Exercise prompt: In the following material, identify every line holding the string "will" and return it.

Supplied entries:
_____
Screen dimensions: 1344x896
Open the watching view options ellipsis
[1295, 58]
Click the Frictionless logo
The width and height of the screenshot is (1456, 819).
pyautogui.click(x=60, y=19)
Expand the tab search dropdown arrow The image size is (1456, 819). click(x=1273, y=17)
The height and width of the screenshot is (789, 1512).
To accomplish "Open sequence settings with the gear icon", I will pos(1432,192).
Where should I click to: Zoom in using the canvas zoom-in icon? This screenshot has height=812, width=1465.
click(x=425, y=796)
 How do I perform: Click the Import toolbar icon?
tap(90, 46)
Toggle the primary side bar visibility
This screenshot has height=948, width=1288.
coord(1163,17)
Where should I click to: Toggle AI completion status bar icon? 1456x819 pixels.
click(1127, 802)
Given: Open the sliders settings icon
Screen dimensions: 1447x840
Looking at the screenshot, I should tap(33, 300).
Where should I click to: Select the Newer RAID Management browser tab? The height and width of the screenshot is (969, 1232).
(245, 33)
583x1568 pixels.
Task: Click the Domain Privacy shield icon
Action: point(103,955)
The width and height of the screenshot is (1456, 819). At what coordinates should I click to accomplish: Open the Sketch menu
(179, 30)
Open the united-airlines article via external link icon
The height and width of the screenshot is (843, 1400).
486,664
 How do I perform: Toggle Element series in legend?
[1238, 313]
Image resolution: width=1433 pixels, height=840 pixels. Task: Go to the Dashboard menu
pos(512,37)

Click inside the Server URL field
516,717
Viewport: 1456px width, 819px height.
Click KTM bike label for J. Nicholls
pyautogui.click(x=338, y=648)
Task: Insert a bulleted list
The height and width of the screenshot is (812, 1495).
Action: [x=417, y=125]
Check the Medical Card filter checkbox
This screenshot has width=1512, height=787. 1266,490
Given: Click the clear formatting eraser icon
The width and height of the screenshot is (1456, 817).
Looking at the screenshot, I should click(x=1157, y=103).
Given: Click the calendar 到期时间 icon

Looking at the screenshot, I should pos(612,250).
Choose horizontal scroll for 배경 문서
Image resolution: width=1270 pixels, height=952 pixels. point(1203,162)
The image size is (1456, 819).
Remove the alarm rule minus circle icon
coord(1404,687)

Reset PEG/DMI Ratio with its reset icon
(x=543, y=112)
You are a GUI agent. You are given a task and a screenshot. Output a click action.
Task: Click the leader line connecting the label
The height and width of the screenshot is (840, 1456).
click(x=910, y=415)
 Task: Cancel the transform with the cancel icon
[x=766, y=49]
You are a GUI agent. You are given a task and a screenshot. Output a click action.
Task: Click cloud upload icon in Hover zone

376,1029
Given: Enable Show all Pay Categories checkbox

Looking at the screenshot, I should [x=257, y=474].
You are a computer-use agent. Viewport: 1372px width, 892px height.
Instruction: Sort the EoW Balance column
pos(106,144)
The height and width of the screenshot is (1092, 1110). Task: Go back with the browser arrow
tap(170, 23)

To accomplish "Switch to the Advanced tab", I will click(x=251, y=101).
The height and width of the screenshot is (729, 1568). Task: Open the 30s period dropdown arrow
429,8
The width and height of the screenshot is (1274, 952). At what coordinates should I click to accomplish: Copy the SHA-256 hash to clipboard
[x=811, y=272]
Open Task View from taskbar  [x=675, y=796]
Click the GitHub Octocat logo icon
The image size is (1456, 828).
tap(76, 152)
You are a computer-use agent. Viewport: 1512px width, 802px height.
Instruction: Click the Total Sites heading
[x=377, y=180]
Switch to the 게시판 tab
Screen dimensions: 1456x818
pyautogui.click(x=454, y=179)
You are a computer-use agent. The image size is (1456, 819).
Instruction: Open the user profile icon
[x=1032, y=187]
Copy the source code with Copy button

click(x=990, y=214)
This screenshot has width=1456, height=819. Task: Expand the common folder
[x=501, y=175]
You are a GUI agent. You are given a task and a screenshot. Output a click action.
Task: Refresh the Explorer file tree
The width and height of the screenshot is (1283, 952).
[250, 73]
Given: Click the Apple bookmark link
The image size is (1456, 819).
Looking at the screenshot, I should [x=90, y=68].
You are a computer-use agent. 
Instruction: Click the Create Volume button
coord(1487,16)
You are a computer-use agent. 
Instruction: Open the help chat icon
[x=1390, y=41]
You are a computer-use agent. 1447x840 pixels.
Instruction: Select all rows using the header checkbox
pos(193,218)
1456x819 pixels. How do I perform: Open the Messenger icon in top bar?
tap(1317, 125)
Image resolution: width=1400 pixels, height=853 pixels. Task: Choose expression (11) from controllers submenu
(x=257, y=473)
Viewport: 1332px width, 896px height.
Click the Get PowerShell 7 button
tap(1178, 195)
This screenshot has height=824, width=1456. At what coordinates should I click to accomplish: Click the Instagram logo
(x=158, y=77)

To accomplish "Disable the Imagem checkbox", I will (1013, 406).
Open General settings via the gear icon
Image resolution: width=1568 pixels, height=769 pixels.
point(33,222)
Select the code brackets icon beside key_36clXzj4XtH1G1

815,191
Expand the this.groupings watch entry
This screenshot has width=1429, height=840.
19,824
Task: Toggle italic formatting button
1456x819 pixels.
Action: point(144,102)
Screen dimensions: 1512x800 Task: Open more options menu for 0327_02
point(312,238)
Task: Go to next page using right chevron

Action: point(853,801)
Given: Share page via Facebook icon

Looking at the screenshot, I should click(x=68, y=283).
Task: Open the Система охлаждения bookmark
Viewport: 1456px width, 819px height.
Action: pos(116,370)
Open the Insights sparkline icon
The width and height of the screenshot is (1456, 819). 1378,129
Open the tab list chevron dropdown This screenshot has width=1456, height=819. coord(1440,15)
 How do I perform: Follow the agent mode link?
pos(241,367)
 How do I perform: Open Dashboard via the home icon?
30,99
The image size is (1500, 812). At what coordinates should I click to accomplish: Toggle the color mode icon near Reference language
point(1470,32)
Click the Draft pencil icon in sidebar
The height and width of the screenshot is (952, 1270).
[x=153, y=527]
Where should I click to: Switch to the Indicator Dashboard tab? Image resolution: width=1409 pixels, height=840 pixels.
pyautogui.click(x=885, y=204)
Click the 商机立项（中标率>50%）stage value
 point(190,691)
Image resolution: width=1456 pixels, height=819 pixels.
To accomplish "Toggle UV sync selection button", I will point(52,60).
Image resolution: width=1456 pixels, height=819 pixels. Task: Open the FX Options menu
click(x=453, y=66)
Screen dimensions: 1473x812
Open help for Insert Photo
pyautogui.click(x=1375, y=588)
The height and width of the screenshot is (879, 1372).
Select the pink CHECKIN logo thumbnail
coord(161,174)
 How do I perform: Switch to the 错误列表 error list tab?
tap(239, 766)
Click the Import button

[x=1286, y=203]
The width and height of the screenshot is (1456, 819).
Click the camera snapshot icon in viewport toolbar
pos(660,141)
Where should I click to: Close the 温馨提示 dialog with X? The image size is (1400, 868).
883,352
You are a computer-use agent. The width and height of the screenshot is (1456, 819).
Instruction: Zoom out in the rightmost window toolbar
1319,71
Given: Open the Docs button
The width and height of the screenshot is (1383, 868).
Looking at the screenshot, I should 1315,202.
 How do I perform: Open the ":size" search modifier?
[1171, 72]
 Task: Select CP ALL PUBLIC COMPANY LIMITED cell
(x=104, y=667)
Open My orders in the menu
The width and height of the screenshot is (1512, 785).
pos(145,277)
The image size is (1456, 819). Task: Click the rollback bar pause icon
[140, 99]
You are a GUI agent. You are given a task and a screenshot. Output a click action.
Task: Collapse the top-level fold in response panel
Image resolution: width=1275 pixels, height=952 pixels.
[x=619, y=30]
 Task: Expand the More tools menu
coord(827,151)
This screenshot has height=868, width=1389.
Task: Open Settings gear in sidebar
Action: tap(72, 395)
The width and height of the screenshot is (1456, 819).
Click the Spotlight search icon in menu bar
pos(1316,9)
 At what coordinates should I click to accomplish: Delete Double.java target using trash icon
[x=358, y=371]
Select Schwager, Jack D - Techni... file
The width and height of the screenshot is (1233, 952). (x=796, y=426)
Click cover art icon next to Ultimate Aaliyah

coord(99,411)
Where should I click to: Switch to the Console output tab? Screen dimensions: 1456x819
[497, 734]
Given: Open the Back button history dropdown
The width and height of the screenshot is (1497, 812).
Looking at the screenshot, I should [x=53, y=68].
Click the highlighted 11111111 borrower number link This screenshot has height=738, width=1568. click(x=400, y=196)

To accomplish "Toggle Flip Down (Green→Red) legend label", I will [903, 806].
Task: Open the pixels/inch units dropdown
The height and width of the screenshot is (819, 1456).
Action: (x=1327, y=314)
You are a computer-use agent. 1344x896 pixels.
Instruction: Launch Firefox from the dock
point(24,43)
_____
Response for this exercise:
To accomplish "Open sequence settings with the gear icon", I will pos(1432,192).
To accomplish "Switch to the Advanced tab", I will click(x=251, y=101).
To accomplish "Disable the Imagem checkbox", I will (1013, 406).
To accomplish "Toggle UV sync selection button", I will point(52,60).
To accomplish "Toggle Flip Down (Green→Red) legend label", I will [903, 806].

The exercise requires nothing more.